Today we’re recreating my favorite Chipotle Turkey Panini!
This is a perfect sandwich. It’s simple to make, easy to assemble, and one of the tastiest things you’ll ever put into your mouth. You just take a baguette, slice it down the middle, and add some homemade chipotle aioli. Then you top it off with the some sliced turkey, some avocado, red onions, and melty, delicious provolone cheese.
Press the whole thing using a panini press or my no-press-needed method, and then step back and marvel at the little piece of joy you just brought into the world.
These quick weeknight Chipotle Turkey Panini have chipotle aioli, crunchy red onions, sliced turkey, melty cheese, and avocado.
- 1/4 cup (56g)mayonnaise
- 1 clove garlic pressed
- 2 teaspoons lemon juice
- 1/8 teaspoon chipolte powder*
- 1/8 teaspoon salt
- 1/8 teaspoon pepper
- 1 baguette
- 8 ounces turkey or chicken deli meat
- 1/2 red onion thinly sliced
- 4 slices provolone cheese
- 1 avocado sliced
Combine mayonnaise, garlic, lemon juice, chipotle powder, salt, and pepper and mix well.
Spread aioli over bread and top with turkey, onion, cheese and avocado.
Spread a thin layer of butter over both sides of the sandwich and cook over medium-high heat using a panini press, or using this method.

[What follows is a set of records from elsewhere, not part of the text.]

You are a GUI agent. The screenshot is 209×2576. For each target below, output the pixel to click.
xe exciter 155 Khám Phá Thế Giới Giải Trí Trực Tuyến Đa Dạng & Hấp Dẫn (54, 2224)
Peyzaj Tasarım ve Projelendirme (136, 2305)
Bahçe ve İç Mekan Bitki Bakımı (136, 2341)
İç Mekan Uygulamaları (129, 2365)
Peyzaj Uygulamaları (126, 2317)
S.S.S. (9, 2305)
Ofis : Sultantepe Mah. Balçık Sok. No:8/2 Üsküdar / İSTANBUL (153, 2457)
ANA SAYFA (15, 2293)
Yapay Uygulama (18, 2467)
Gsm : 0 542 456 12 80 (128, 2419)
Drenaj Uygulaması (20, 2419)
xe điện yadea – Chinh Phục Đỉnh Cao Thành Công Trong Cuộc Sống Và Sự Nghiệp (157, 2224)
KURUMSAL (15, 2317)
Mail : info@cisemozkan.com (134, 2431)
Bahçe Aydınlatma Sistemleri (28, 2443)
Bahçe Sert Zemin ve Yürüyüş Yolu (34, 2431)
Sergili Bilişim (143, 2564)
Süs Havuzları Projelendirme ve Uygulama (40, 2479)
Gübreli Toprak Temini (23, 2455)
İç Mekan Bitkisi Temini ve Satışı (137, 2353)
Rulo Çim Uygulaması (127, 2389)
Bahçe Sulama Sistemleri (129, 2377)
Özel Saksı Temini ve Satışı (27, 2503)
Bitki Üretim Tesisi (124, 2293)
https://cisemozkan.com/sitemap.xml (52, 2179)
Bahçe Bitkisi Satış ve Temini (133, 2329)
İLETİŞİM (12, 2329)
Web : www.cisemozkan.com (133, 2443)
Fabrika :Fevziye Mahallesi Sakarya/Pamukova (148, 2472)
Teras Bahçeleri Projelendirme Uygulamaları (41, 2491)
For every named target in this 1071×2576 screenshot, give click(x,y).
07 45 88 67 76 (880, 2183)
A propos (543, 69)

Sandwiches are done once cheese is melted and the bread is crispy.
*1/8 teaspoon of chipotle powder gives the aioli a fairly mild heat. For a spicier sandwich, you can kick the chipotle powder up to 1/4 teaspoon or more, but beware, this stuff is SPICY.
Make-ahead Instructions: Aioli can be made up to two days in advance and stored in an air-tight container. The onions can be cut a couple of days ahead of time, but the avocado must be cut just before cooking to avoid browning.
Recipe For Two Instructions: Half of 1/4 cup of mayo is 2 tablespoons. To store the leftover half of the avocado, leave the pit in and wrap tightly in plastic wrap before storing in a plastic bag. This will slow browning, but the avocado should still be used within 24-48 hours.